# CPC - Carpenter Pacific Resources



## ozewolf (10 March 2005)

Carpenter Pacific is on the run...good drilling results are expected this month..check out their website for current news...


----------



## RichKid (10 March 2005)

*Re: CPC*

Hi Ozewolf,
Mentioned in the breakouts thread too by TechA, on my watchlist. Looking like a good entry with that close above resistance on very high volume.


----------



## RichKid (16 March 2005)

*Re: CPC*

CPC seems to be steadying on volume, this week will be crucial to any breakout position. Any holders/watchers?


----------



## el_ninj0 (16 March 2005)

*Re: CPC*

Sorry for being a newb. But could someone explain to me what these breakouts are? why they happen? and how you can tell they are going to happen please?


----------



## RichKid (16 March 2005)

*Re: CPC*

Hi en,
See the breakouts thread, TechA for example has posted some excellent charts (breakouts: it's a TA thing). Some people only trade breakouts- that's their system.

I'll try to post a chart of the breakout characteristics that I see in CPC, if someone can do it before me it'll be great as I'm a bit tied up atm.

In the breakouts thread I posted an article on trading breakouts, have a look through the posts from the last two to three weeks and read it for guidance.
Also pick up any good TA book of modern times and look up breakouts.

Basically it's when the price breaks through a previous high resistance level. or it could just be a previous resistance level in a change of trend- I'm not sure if there is one definition. Usually it is accompanied by volume. I'm a bit of a newbie too so I may not have got the definitions correct. Not all breakouts continue though, it could easily fall back as a 'false' breakout, hence the reason why the first weeks/days following a breakout is important the plus is that when you do catch a great breakout it move in strength, especially if it's making new all time highs (ie blue sky potential).

In CPC I see 33/34 as the resistance level. It has broken out above it but is now falling back towards support at 33/34c (which happens quite often, see the, AZR, ERG and FXR threads for illustrations). There is solid buy depth imo below 34c so the price should be supported until the next trigger (eg good drilling results) which imo will see it go higher and really 'breakout'. The increase in volume is also a good sign of support of the trend as more people are supporting the stock. The ongoing deals and the start of a 17 well drilling programme may be the fundamental explanation behind the TA breakout. 

This is not a tip to buy the stock, just observations. There are many ways to trade breakouts.


----------



## RichKid (17 March 2005)

*Re: CPC*

Support seems to be appearing at 32c, which is not good imo. Should be at breakout level for normal resistance to become support. Still, let's see how it unfolds. The longer this takes the closer  becomes the medium term uptrend line for it to bounce off.


----------



## RichKid (17 March 2005)
***
__EXERCISE BRIEF__: Please translate this sentence from the CPC forum thread into Spanish: "There are many ways to trade breakouts." The lines after this point have no connection to the CPC forum thread.

__DATASET EXCERPT__:
***
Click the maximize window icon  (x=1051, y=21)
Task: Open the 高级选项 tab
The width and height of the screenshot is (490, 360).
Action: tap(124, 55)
***
__COMPLETED EXERCISE__: Hay muchas maneras de operar con rupturas.